Exercise objective:
From the entries, copy each line that includes "list".

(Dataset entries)
============================================================

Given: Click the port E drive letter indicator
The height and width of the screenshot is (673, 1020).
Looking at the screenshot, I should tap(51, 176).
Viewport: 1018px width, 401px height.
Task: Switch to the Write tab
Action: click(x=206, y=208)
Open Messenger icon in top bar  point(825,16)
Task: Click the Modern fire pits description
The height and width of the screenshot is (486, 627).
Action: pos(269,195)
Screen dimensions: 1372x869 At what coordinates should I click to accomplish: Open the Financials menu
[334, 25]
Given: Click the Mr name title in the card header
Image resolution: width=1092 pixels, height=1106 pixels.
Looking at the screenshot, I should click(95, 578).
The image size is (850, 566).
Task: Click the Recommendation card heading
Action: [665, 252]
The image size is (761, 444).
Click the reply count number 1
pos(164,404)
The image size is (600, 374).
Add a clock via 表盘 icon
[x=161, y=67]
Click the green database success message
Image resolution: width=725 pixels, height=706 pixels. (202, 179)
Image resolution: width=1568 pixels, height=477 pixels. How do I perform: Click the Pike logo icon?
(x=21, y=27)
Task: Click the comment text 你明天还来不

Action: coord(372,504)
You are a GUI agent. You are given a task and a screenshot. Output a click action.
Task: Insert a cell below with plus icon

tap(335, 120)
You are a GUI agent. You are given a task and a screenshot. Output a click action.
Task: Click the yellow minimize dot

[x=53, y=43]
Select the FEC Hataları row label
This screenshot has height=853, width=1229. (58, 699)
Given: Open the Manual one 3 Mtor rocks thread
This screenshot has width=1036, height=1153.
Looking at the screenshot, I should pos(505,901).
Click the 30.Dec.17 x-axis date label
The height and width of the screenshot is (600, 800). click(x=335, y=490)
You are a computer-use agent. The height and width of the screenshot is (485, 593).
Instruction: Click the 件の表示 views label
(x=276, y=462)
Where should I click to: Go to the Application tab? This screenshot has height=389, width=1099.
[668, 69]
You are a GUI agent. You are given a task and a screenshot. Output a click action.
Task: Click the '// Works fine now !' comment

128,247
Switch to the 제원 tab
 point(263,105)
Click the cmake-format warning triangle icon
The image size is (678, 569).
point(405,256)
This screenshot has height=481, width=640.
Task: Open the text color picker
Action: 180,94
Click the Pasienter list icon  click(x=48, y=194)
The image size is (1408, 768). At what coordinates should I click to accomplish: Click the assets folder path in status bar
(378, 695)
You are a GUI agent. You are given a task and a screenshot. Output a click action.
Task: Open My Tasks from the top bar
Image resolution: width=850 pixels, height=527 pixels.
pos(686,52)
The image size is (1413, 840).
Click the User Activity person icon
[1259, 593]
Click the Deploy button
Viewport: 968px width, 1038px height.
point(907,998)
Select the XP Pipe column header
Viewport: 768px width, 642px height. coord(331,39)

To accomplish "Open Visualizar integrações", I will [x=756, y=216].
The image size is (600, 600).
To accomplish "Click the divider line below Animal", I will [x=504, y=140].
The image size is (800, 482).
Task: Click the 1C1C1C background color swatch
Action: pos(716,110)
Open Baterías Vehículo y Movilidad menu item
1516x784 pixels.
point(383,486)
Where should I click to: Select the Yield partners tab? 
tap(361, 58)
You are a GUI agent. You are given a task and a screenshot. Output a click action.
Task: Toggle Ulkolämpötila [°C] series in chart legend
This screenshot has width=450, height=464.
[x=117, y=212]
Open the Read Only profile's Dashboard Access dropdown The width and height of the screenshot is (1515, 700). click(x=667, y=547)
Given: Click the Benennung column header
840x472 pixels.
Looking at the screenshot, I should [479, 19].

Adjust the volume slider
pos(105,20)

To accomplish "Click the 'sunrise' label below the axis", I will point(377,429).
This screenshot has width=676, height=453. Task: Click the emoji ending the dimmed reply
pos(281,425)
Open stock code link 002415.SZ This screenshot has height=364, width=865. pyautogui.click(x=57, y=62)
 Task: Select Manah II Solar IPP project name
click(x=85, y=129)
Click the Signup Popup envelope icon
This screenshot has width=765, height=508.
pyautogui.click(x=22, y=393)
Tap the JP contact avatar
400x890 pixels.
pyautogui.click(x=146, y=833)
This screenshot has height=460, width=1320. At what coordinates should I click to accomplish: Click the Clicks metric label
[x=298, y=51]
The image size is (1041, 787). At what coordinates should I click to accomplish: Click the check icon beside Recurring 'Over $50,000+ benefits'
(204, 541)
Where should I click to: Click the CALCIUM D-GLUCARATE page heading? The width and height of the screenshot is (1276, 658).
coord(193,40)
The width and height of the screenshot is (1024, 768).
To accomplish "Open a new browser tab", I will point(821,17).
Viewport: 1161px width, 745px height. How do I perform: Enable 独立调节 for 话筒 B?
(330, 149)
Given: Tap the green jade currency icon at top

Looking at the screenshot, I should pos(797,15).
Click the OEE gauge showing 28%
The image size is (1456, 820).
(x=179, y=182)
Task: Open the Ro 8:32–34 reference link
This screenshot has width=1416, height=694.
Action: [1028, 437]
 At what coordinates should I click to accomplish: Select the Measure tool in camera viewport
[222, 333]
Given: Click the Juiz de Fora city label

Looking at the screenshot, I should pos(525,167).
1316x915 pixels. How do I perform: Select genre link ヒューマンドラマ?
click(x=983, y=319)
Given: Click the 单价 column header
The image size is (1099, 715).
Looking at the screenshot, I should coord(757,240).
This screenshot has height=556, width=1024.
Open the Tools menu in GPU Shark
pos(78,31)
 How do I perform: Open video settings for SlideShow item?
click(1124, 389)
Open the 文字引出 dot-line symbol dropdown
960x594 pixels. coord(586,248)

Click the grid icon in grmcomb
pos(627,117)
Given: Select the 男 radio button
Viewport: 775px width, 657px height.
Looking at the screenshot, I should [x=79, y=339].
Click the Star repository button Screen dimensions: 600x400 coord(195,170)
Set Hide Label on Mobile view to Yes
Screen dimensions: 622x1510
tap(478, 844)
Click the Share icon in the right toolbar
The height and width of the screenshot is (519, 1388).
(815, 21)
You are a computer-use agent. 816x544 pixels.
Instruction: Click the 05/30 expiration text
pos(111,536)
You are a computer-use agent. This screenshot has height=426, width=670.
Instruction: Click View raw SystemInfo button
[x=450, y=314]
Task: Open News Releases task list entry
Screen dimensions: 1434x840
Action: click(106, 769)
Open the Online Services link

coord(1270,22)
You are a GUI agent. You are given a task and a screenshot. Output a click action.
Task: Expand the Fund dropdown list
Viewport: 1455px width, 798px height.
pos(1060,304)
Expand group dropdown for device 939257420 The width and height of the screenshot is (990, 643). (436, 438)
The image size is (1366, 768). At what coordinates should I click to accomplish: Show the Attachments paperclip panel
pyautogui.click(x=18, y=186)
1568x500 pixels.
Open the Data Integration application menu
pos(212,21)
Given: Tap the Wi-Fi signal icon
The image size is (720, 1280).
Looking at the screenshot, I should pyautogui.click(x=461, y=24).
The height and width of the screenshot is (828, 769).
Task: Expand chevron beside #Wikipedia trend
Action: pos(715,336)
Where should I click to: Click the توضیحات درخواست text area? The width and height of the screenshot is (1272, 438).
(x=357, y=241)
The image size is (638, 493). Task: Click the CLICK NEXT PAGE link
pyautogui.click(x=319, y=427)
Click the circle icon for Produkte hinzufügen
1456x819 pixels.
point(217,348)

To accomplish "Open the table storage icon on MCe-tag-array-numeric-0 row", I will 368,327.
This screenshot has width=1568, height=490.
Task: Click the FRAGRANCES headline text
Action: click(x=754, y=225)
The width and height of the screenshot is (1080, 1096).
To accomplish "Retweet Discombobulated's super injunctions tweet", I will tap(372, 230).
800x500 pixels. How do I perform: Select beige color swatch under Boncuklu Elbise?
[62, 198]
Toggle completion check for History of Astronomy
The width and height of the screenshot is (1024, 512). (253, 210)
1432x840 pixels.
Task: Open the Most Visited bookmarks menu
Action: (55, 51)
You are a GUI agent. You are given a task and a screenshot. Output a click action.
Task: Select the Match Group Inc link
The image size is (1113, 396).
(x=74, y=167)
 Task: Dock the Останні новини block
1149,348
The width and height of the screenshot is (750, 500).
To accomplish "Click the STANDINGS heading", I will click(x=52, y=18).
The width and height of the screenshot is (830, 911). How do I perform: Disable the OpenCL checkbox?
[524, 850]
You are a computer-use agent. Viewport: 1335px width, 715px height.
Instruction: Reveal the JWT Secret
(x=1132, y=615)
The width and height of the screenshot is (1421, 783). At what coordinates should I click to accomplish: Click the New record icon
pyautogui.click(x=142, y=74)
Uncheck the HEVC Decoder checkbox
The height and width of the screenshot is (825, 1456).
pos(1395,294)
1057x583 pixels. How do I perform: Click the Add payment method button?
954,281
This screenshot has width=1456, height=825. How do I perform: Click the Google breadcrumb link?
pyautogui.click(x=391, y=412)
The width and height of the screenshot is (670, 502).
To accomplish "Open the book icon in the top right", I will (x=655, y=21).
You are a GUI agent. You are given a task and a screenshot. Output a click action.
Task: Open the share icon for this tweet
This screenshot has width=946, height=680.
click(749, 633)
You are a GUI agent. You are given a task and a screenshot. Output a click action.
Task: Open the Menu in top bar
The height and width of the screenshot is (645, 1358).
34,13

============================================================

Result for this task:
Click the Pasienter list icon  click(x=48, y=194)
Task: Open News Releases task list entry
Task: Expand the Fund dropdown list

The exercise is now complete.